- Church: Church of England
- Diocese: Diocese of St Edmundsbury and Ipswich
- In office: 1986–1996
- Predecessor: John Waine
- Successor: Richard Lewis
- Other posts: Honorary assistant bishop in Winchester (1996–2020) Bishop of Knaresborough 1979–1986

Orders
- Ordination: 1956 (deacon) 1957 (priest)
- Consecration: 1979

Personal details
- Born: 19 June 1931
- Died: 13 April 2020 (aged 88)
- Denomination: Anglican
- Children: John Dennis Hugh Dennis
- Alma mater: St Catharine's College, Cambridge

= John Dennis (bishop) =

English bishop (1931–2020)

John Dennis (19 June 1931 – 13 April 2020) was an Anglican bishop, who served as Bishop of Knaresborough, and then for ten years as Bishop of St Edmundsbury and Ipswich. In retirement, he was an honorary assistant bishop in the Diocese of Winchester.

==Education==
Dennis was born to (Hubert) Ronald Dennis (1899–1990) and Evelyn, daughter of Leonard Joseph Neville-Polley, a science tutor and author who wrote a biography of the chemist and physicist John Dalton. His father, Ronald Dennis, was the son of a South Yorkshire coal hewer and served as a platoon commander on the Western Front in World War I.

Dennis was evacuated during the war, residing with his paternal grandparents in the mining village of Wales, near Kiveton.

After the war, he was educated at Rutlish School, Merton (a state grammar school, where his father taught biology and physics), and St Catharine's College, Cambridge (BA 1954, MA 1959), before studying for ordination at Cuddesdon College, Oxford. At Cambridge, he rowed, which he said "[it was] my passion. I loved it, and I managed to prove myself quite tolerably good."

Between school and university he spent a year of National Service serving with the Royal Air Force.

==Ministry==
Following curacies in Armley and Kettering, he was appointed vicar of the Isle of Dogs in 1962, transferring to John Keble Church, Mill Hill, in 1971. He was appointed as a prebendary of St Paul's Cathedral, London, in 1977.

He became the Bishop of Knaresborough in 1979, which was a suffragan see to the diocesan Bishop of Ripon; and for most of his time in that office he also served as Diocesan Director of Ordinands (DDO) for the Diocese of Ripon. In 1986, he was translated to become the diocesan Bishop of St Edmundsbury and Ipswich in Suffolk. He retired in 1996 and lived in Winchester from 1999.

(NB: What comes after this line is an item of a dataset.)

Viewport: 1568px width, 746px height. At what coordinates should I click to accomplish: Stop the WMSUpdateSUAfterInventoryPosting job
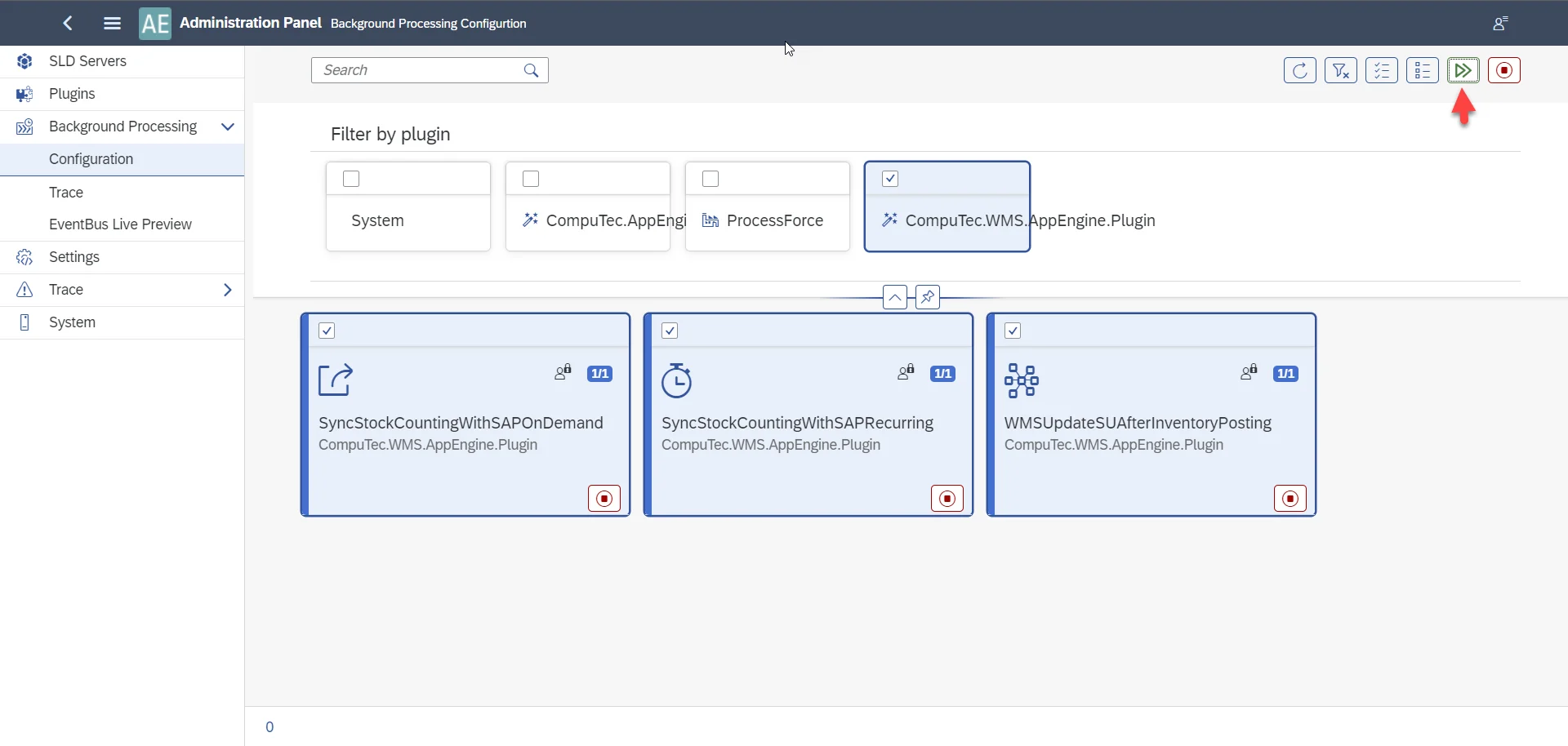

Dennis served as a Lords Spiritual in the House of Lords from 1992 till his retirement in 1996.

==Knaresborough report==
In 1969, the Ely Commission of the Church of England considered the initiation of children within the Church, and in 1971 published its report "Christian Initiation: Birth and Growth in the Christian Society" (Church Information Office, 1971). This led to widespread debate about whether children should start receiving Holy Communion after their Confirmation, as had always been traditional for Anglicans, or whether they should be admitted to Holy Communion at a much younger age. In 1976, the General Synod voted to retain the status quo, but debate continued in the dioceses. A working party was established to look at the question in greater depth, and Dennis was selected as the chairman of the working party. This resulted in the publication of "Children and Communion" (CIO 1983) and "Communion before Confirmation?" (Ed.D. Isaac) (CIO 1985), both commonly referenced as "The Knaresborough Report", after Dennis's episcopal see.

==Personal life==
In 1956, Dennis married Dorothy Mary, daughter of Godfrey Parker Hinnels (who fought at the first Battle of Arras in World War I). They had two sons; the elder is John Dennis, a diplomat who was British Ambassador to Angola from 2014 to 2018, while the younger son is the actor and comedian Hugh Dennis.

Dennis was a Freemason and a member of Rutlish Lodge No. 4416 (the Masonic Lodge associated with his school) under the United Grand Lodge of England. He was initiated on 18 April 1975, at the lodge's regular meeting place in the Tower Room at Great Tower Street, beside the Tower of London. He was initiated by his father, who was a past master of the lodge. He was raised to the third degree in Sutton, Surrey, two years later, as the lodge had by then permanently relocated.

Dennis died on 13 April 2020 aged 88 from COVID-19, six weeks after his wife.